Data extracted from a collection →
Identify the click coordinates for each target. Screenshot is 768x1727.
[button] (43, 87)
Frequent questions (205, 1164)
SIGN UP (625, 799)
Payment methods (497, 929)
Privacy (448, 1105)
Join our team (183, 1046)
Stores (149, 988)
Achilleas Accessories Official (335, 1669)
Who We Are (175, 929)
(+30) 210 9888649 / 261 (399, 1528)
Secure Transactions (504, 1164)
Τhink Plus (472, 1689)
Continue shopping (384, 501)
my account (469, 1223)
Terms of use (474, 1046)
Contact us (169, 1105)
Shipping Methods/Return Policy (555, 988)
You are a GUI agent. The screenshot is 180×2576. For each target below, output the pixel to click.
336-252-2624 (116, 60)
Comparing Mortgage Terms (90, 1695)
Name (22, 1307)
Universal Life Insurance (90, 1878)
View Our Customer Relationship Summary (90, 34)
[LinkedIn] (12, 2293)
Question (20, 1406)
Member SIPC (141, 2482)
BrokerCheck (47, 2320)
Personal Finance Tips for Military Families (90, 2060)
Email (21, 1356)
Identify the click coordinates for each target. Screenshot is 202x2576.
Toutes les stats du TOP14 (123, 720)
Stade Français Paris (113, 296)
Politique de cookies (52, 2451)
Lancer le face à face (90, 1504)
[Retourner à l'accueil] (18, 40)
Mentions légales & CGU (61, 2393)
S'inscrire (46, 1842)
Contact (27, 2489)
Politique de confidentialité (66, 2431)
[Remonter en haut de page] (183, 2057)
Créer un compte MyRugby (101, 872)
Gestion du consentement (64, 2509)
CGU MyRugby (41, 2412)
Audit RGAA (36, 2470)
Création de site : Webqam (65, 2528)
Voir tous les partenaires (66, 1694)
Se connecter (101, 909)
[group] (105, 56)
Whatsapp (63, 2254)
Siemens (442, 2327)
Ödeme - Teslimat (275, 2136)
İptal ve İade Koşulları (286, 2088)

Instructions to follow → Please go through the data above and copy each line that has the word "Terms".

Answer to this problem →
Terms of use (474, 1046)
Comparing Mortgage Terms (90, 1695)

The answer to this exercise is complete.